=== Begin Enclosure ===

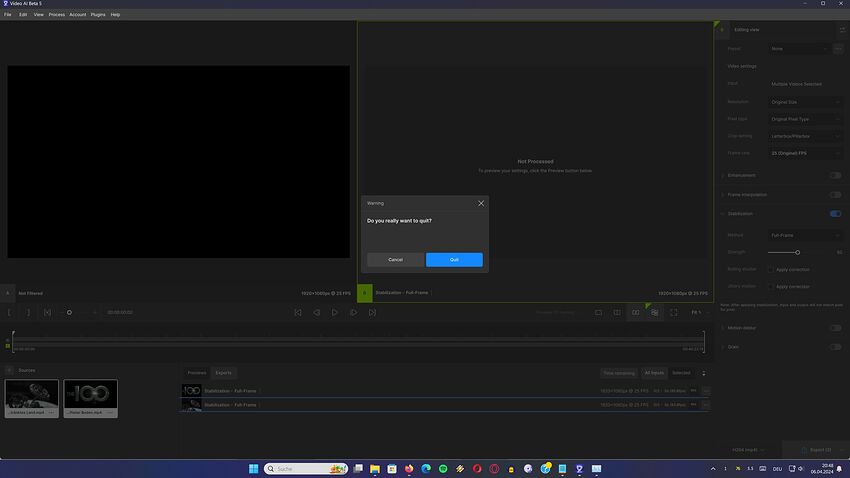Viewport: 850px width, 478px height.
Task: Click the play icon in the playback controls
Action: 335,312
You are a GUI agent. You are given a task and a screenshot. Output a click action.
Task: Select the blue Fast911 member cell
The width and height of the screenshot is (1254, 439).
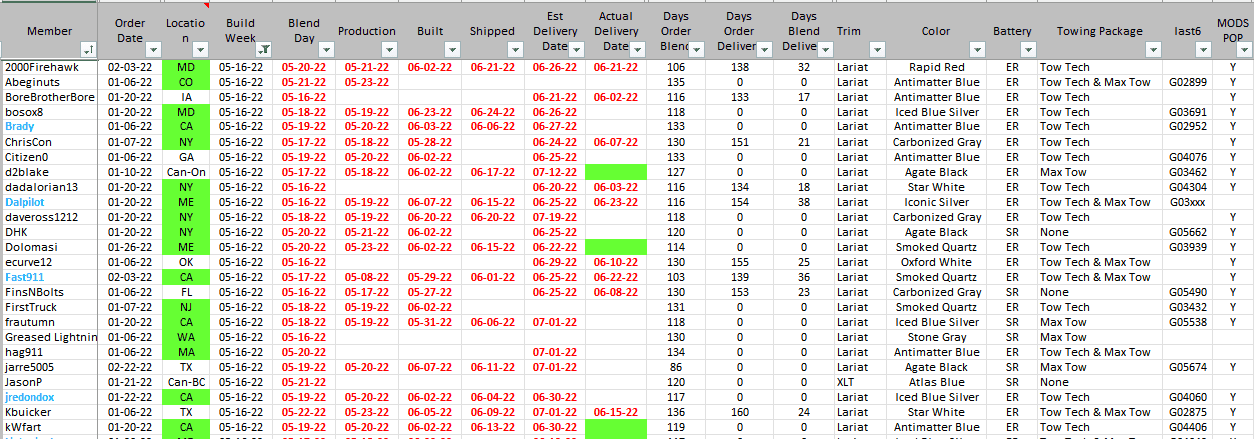point(24,277)
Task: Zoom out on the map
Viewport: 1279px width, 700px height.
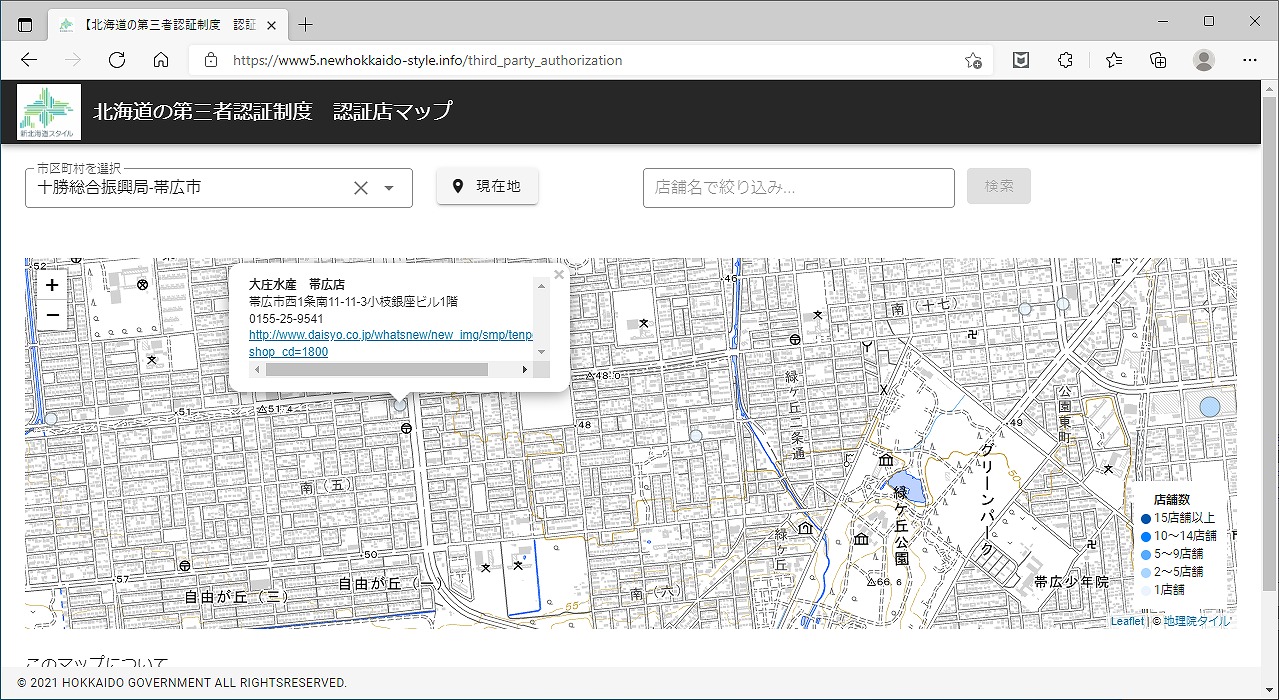Action: [52, 316]

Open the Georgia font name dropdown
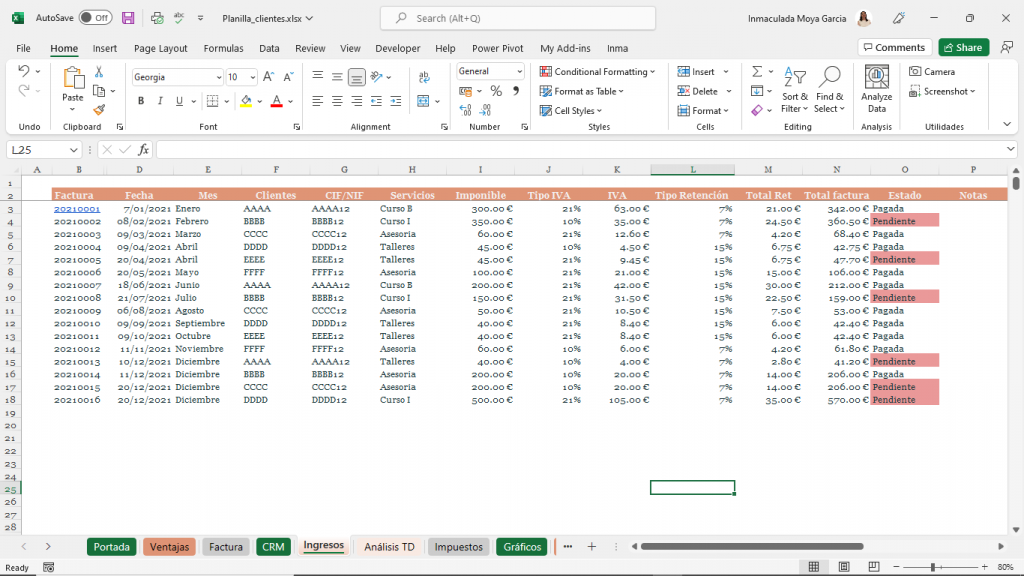(219, 76)
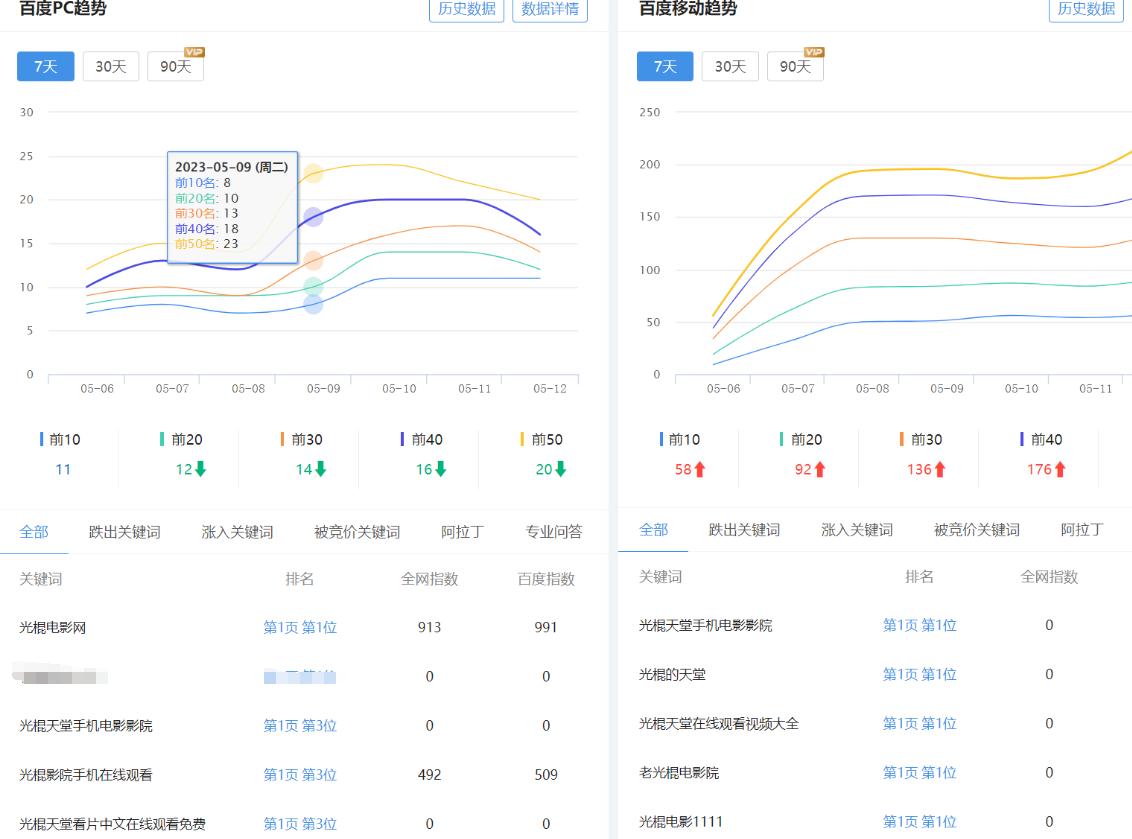The height and width of the screenshot is (839, 1132).
Task: Click the red up arrow beside 176
Action: point(1059,468)
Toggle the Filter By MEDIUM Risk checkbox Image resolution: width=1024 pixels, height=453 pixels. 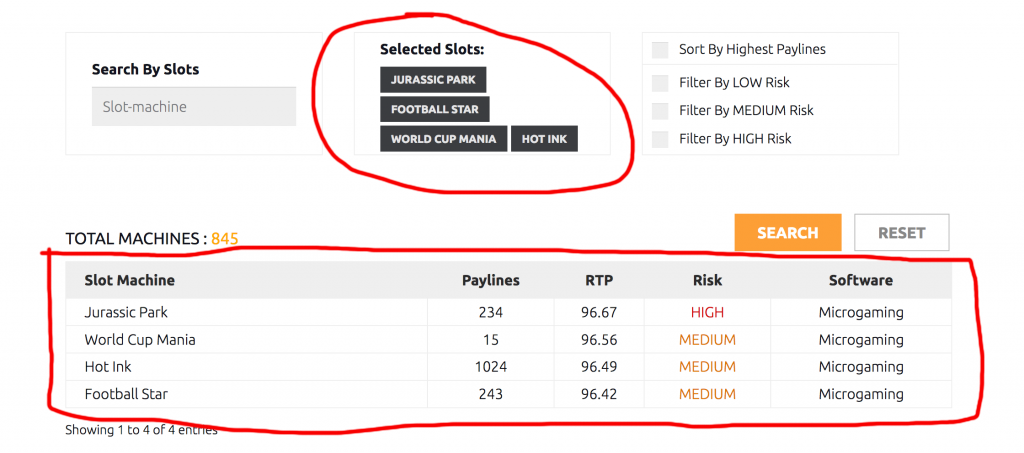(660, 111)
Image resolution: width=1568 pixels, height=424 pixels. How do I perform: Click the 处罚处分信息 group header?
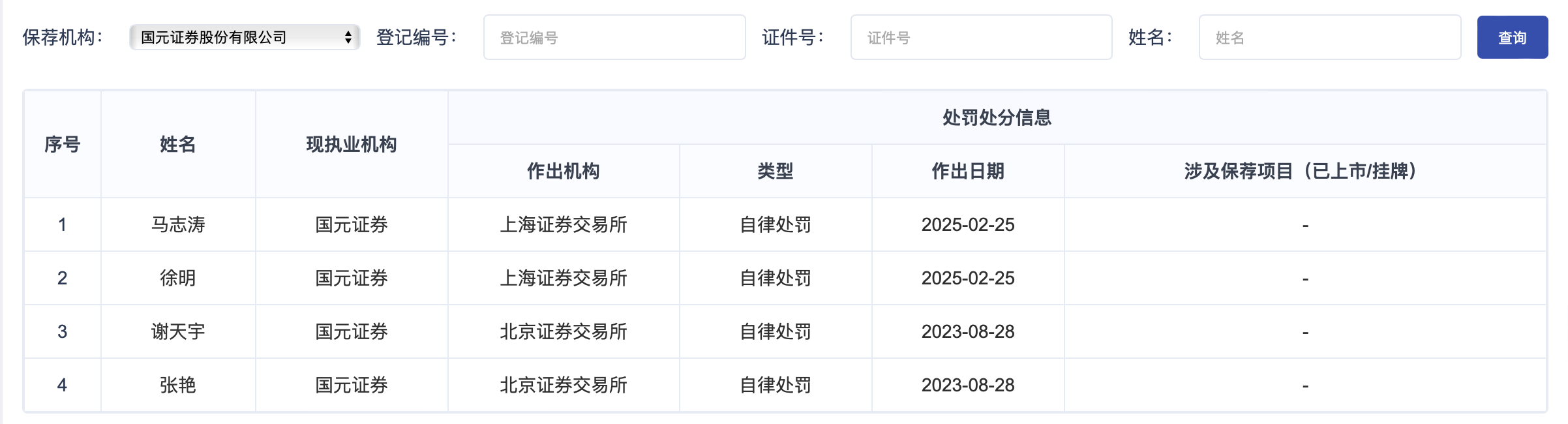pyautogui.click(x=997, y=117)
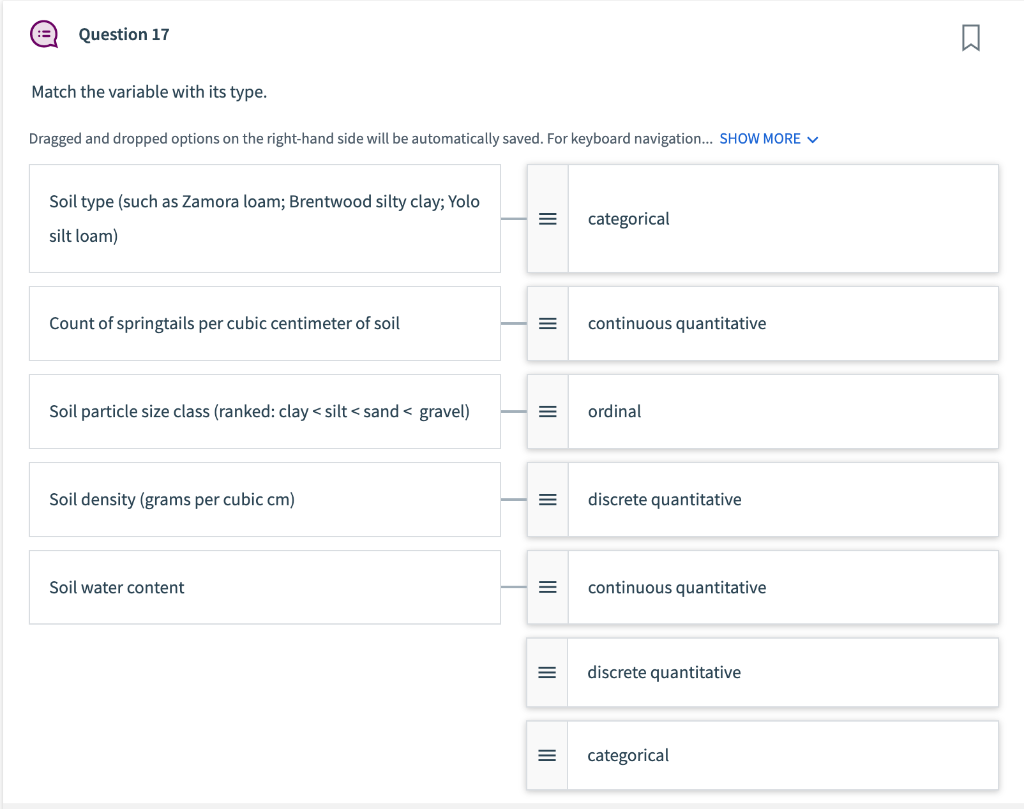The width and height of the screenshot is (1024, 809).
Task: Click the Soil particle size class item
Action: [x=264, y=411]
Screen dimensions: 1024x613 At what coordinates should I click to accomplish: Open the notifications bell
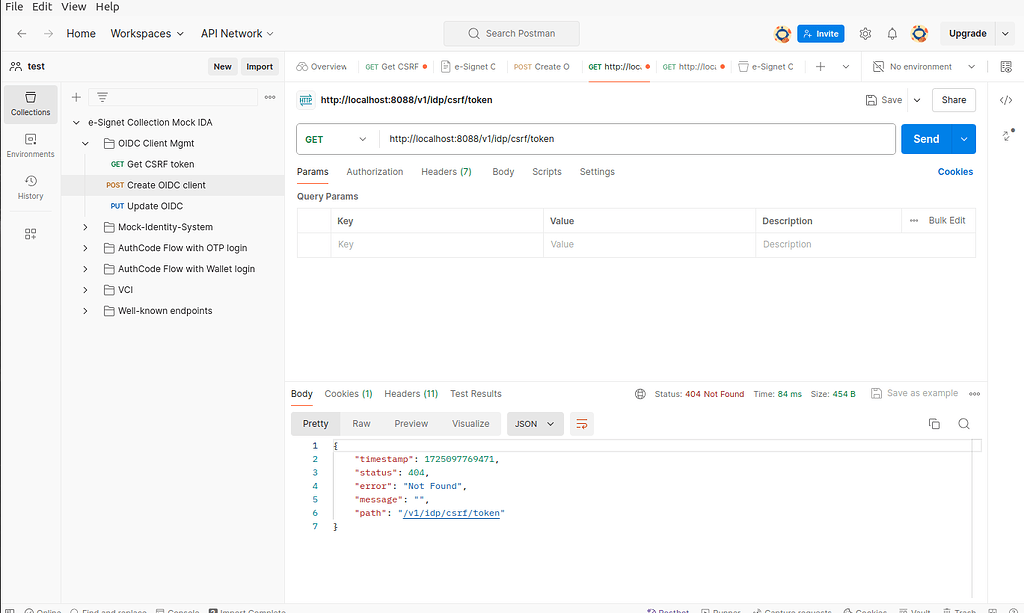pos(892,33)
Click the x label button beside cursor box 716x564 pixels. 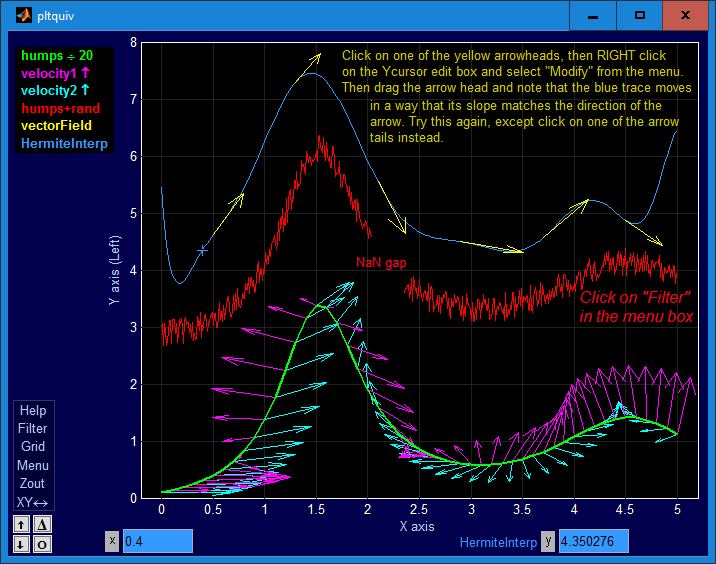pos(112,541)
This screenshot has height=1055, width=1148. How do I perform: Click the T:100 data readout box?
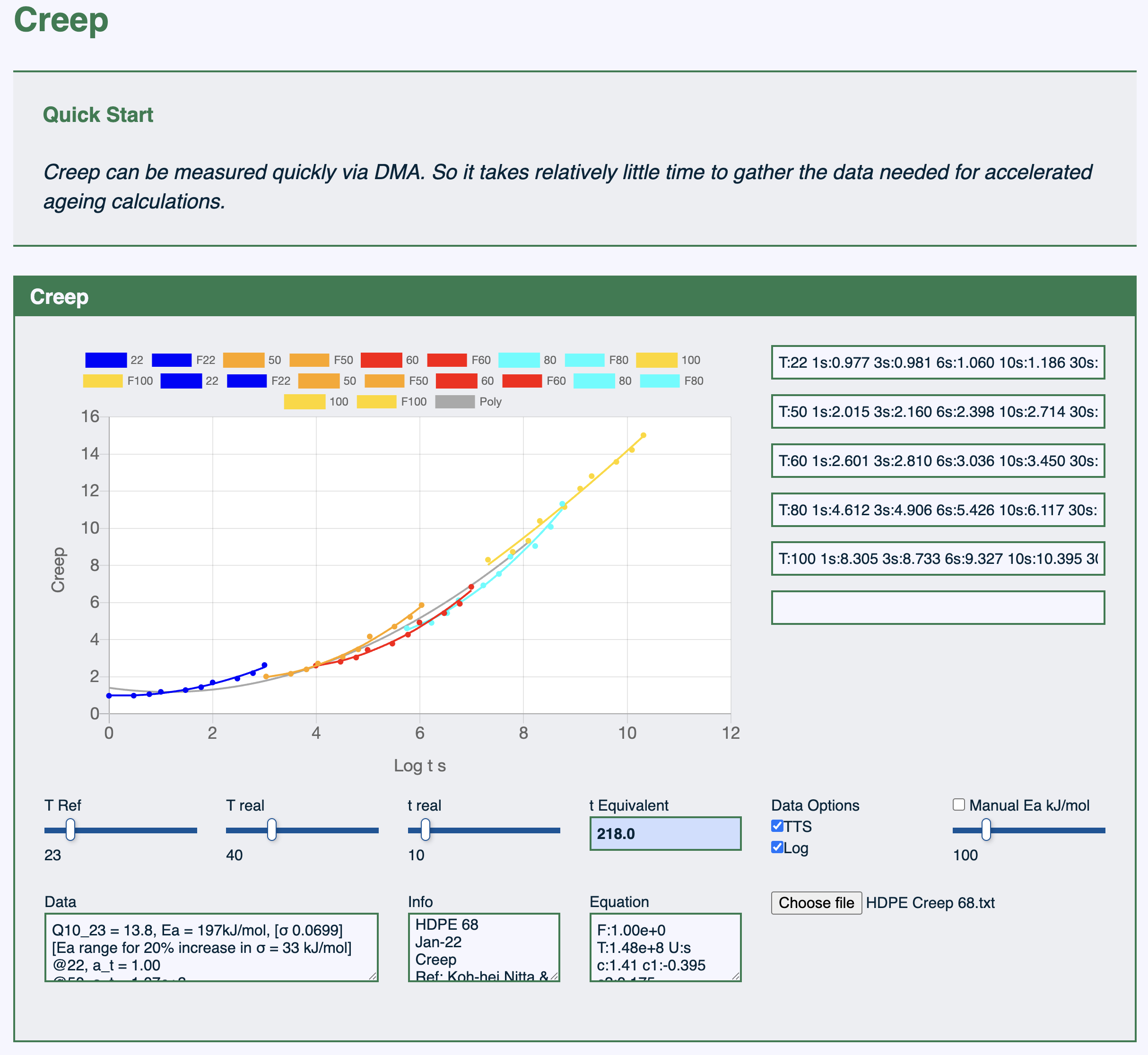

=== End Enclosure ===

Problem description: Starting at the line with "You are a GUI" and finishing at the line with "Task: Zoom out on the map", copy the material above exactly, both lines included. Nothing else goes in, and no pictures.

Result for this task:
You are a GUI agent. You are given a task and a screenshot. Output a click action.
Task: Select the blue Fast911 member cell
The width and height of the screenshot is (1254, 439).
point(24,277)
Task: Zoom out on the map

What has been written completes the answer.